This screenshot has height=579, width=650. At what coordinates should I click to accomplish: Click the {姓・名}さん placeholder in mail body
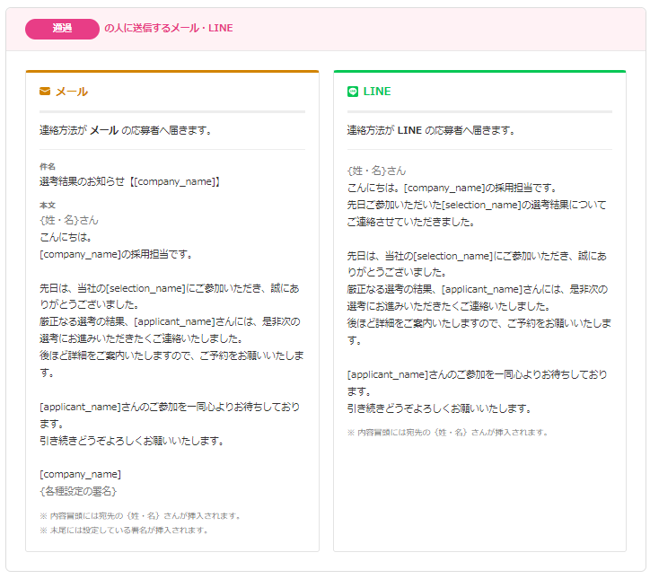tap(69, 220)
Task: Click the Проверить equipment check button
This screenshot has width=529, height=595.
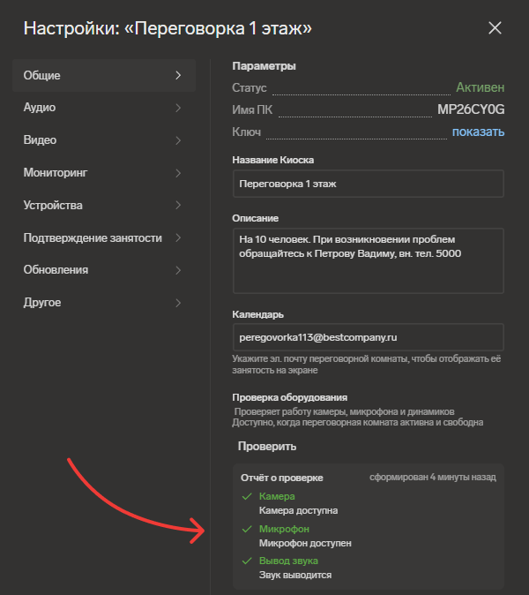Action: (x=267, y=447)
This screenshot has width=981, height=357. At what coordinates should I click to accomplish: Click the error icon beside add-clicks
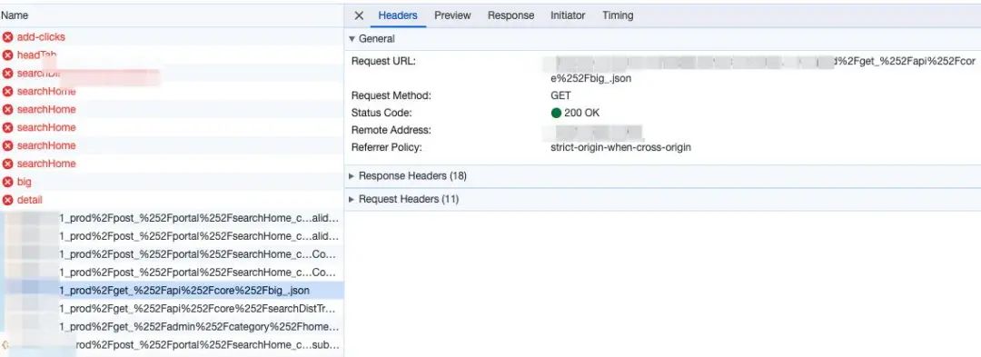(7, 37)
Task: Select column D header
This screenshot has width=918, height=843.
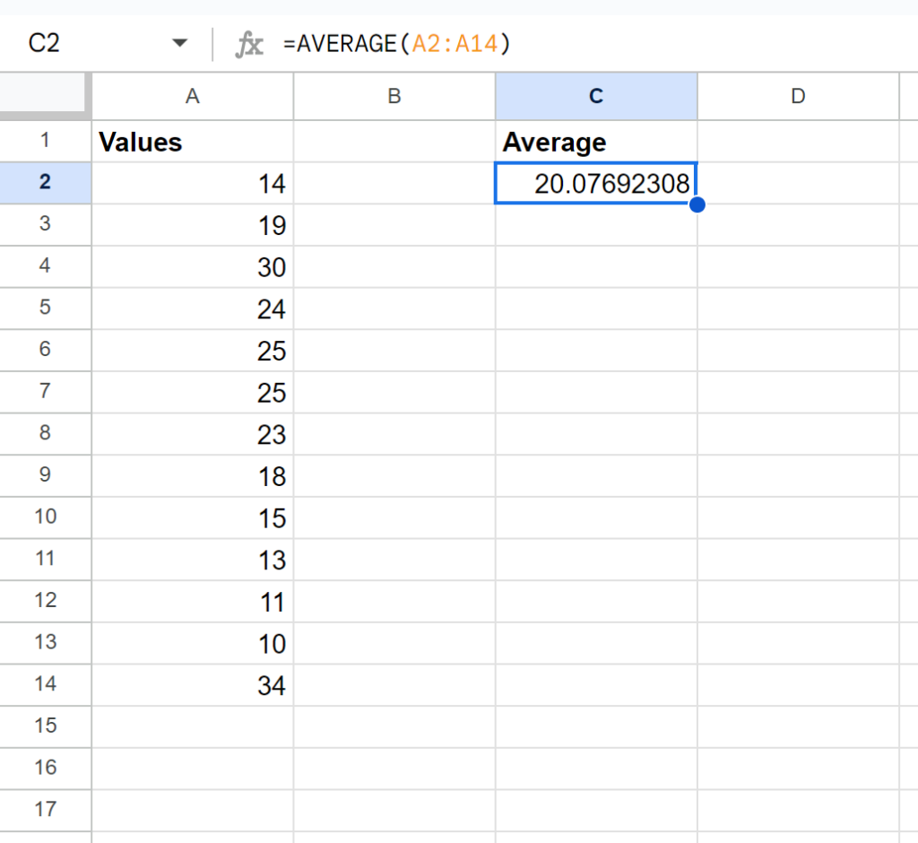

+++

-- Directions --
Show, from the listing above, every line holding the word "Task".

-- Response to the exercise --
Task: Click the Проверить equipment check button
Task: Select column D header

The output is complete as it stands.